River.
Riverbank. Rat’s home, a multichambered hole in the muddy riverbank just above the water line. It is a marvel of cozy domesticity with its parlor where armchairs are pulled close to the fireside, its kitchen which supplies the food for the table and picnic baskets, and its bedrooms offering rest in their soft sheets and blankets.
Toad Hall. Toad’s home, a large English country house with lawns sloping down to the river. In keeping with his bombastic character, Toad’s home is a grandiose establishment. In addition to an imposing brick manor house it includes a banqueting hall, a coach house and stable-yard, and a boathouse. Toad, careless in so many ways, is equally careless in appreciating all that his home means to him. Only after he has lost it does he understand its value. To regain his home, Toad works on a battle plan devised by Badger, who knows of a secret tunnel leading from the river to the interior of the house.
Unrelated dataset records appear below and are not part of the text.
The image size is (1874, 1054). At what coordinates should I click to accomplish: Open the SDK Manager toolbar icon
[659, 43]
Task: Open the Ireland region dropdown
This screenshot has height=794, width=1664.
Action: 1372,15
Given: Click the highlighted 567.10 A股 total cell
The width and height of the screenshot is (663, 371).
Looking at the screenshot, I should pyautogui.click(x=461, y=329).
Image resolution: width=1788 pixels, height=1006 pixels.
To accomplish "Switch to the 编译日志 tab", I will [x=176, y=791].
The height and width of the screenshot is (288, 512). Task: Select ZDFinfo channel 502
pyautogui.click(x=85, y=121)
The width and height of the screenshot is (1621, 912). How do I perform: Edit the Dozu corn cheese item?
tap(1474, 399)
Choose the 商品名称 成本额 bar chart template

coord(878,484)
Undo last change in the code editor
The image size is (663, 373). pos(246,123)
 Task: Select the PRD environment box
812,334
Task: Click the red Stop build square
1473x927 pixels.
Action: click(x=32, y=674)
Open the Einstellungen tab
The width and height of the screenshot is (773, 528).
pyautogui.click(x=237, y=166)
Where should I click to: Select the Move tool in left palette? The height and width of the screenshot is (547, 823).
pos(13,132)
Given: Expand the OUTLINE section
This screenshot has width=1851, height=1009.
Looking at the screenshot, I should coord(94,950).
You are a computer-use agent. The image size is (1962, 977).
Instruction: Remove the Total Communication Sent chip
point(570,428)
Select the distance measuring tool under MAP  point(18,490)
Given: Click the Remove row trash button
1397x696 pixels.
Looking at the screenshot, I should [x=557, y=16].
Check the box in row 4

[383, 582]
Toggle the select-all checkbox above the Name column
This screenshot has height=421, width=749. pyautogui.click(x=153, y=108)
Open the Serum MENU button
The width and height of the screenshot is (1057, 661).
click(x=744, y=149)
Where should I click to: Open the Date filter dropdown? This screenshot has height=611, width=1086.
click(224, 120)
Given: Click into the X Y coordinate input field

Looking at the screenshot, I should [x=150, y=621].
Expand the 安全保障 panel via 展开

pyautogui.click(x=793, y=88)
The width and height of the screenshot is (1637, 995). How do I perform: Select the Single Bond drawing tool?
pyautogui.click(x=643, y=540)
Mr. Badger’s home. Extensive series of stone-lined rooms connected by paved passages, and bolt holes underground in the Wild Wood. In the novel, Badger observes that when humans went away, their structures fell into ruins and were eventually engulfed by the forest, and the animals, who always remain, made use of what the people left behind to create secure and comfortable homes.
Mole End. Mole’s home, a simple underground burrow in the meadow near the river, with sleeping bunks built into the parlor wall.
Pan Island. Small wooded island in the river. Here Rat and Mole, in their search for Otter’s lost son, experience at sunrise the mystical presence of the god Pan, guardian of animals.